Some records

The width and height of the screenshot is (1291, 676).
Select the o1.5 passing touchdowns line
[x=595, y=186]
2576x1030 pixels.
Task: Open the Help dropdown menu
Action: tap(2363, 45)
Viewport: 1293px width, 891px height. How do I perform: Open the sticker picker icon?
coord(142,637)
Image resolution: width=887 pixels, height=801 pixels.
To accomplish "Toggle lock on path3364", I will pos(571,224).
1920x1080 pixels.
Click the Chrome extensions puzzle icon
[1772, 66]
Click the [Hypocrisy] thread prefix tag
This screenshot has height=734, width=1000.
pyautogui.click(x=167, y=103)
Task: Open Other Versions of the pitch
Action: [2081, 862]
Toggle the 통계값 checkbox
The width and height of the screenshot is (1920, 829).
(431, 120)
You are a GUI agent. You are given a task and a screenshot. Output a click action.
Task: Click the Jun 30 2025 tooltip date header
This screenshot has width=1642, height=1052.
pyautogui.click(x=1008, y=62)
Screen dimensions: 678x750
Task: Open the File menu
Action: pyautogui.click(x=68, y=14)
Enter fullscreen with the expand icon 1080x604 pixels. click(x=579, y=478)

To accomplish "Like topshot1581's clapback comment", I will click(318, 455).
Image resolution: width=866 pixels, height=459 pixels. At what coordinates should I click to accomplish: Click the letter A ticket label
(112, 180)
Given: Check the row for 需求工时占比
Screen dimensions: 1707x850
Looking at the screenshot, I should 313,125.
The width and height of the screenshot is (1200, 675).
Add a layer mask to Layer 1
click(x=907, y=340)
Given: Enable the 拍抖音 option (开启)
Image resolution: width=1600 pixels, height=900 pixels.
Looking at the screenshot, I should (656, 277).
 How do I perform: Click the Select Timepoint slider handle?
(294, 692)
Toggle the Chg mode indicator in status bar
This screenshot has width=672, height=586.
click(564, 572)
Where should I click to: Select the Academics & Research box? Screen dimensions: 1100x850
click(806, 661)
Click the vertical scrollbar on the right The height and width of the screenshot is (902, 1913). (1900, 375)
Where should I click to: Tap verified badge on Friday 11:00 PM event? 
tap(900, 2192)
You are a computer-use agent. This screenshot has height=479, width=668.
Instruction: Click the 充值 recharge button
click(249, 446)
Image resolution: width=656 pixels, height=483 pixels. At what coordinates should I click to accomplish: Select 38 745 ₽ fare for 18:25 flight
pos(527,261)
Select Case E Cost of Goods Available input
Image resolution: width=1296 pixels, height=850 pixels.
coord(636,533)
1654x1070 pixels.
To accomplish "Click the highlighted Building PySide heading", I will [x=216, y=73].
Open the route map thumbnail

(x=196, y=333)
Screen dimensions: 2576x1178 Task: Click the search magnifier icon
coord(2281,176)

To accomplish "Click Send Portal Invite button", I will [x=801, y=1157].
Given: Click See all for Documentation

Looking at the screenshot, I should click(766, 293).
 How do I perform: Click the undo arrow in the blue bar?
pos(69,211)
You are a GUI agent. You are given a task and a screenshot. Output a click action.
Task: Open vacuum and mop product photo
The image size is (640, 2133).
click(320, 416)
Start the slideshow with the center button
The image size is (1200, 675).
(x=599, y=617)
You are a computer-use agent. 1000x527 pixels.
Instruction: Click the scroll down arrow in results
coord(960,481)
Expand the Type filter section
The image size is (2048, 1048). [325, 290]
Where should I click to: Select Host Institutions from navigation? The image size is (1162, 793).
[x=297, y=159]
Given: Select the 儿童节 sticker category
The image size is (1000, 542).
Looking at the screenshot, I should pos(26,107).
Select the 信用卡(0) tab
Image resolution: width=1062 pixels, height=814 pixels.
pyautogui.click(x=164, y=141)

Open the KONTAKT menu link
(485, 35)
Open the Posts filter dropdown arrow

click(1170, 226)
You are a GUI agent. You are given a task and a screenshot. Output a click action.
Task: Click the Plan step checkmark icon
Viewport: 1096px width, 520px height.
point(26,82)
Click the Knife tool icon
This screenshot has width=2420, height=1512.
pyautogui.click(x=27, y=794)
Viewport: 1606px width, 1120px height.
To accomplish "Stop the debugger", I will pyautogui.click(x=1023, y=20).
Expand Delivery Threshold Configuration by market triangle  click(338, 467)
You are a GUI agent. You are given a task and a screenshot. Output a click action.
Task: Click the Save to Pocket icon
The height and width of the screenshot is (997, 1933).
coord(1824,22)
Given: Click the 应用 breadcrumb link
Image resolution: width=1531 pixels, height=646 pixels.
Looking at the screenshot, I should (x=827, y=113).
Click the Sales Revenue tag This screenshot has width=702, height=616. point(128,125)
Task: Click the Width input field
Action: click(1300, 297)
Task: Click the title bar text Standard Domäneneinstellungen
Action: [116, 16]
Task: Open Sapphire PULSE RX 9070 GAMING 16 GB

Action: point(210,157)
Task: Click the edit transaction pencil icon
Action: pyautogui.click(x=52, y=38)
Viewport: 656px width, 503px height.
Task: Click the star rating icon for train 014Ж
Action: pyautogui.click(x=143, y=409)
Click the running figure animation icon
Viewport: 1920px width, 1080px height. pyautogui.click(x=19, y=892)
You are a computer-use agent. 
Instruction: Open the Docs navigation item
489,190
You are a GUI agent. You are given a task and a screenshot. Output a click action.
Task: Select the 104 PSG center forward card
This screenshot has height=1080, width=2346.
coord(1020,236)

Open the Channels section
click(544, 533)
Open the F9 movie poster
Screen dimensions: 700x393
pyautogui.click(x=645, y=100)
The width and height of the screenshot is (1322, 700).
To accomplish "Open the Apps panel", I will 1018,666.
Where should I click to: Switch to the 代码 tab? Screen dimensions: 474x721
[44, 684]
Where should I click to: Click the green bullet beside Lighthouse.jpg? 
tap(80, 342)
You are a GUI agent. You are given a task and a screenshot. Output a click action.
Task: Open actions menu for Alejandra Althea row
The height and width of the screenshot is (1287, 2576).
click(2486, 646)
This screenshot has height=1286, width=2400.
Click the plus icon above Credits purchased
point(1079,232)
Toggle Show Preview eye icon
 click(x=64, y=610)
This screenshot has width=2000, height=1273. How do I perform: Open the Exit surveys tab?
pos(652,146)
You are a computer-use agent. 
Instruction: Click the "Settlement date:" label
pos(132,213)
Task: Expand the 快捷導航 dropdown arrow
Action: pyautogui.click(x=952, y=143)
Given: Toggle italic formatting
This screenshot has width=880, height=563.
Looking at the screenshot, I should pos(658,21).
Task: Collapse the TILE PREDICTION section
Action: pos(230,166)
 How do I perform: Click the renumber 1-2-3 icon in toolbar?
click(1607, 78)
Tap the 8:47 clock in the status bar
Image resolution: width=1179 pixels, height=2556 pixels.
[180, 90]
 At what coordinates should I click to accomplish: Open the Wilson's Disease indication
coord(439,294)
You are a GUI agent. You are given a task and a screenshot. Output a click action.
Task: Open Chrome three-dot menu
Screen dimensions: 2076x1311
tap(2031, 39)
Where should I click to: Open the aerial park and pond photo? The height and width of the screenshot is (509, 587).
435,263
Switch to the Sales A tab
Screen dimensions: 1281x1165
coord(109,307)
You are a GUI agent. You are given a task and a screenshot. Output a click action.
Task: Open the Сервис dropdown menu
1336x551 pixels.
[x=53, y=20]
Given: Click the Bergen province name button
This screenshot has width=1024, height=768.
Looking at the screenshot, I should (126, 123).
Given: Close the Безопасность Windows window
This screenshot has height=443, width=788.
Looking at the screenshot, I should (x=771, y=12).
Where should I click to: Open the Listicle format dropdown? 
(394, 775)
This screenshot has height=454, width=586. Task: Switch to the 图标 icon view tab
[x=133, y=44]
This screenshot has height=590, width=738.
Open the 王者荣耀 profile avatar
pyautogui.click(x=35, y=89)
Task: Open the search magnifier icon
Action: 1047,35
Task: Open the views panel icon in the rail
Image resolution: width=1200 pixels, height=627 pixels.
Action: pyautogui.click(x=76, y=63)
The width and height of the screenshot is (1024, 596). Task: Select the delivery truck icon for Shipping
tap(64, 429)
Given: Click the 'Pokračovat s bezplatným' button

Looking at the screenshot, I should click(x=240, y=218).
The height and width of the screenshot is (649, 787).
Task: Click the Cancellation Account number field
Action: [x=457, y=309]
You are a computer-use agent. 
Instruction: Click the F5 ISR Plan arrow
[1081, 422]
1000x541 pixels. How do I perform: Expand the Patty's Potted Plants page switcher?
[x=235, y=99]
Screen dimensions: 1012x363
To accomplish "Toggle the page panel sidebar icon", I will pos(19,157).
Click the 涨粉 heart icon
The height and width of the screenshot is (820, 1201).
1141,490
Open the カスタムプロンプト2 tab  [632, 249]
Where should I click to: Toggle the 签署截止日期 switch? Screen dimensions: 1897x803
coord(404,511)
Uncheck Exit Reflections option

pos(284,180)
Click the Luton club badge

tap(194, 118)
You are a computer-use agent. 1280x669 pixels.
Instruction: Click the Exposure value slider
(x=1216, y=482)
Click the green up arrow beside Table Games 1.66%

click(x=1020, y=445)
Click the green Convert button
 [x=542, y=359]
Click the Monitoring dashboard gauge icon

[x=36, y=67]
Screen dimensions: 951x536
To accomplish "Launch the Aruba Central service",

* **Task statement**: Copy the records word for word, starting at the first line and continuing through the line that contains "click(x=907, y=340)".

* **Correct answer**:
The width and height of the screenshot is (1291, 676).
Select the o1.5 passing touchdowns line
[x=595, y=186]
2576x1030 pixels.
Task: Open the Help dropdown menu
Action: tap(2363, 45)
Viewport: 1293px width, 891px height. How do I perform: Open the sticker picker icon?
coord(142,637)
Image resolution: width=887 pixels, height=801 pixels.
To accomplish "Toggle lock on path3364", I will pos(571,224).
1920x1080 pixels.
Click the Chrome extensions puzzle icon
[1772, 66]
Click the [Hypocrisy] thread prefix tag
This screenshot has height=734, width=1000.
pyautogui.click(x=167, y=103)
Task: Open Other Versions of the pitch
Action: [2081, 862]
Toggle the 통계값 checkbox
The width and height of the screenshot is (1920, 829).
(431, 120)
You are a GUI agent. You are given a task and a screenshot. Output a click action.
Task: Click the Jun 30 2025 tooltip date header
This screenshot has width=1642, height=1052.
pyautogui.click(x=1008, y=62)
Screen dimensions: 678x750
Task: Open the File menu
Action: pyautogui.click(x=68, y=14)
Enter fullscreen with the expand icon 1080x604 pixels. click(x=579, y=478)

To accomplish "Like topshot1581's clapback comment", I will click(318, 455).
Image resolution: width=866 pixels, height=459 pixels. At what coordinates should I click to accomplish: Click the letter A ticket label
(112, 180)
Given: Check the row for 需求工时占比
Screen dimensions: 1707x850
Looking at the screenshot, I should 313,125.
The width and height of the screenshot is (1200, 675).
Add a layer mask to Layer 1
click(x=907, y=340)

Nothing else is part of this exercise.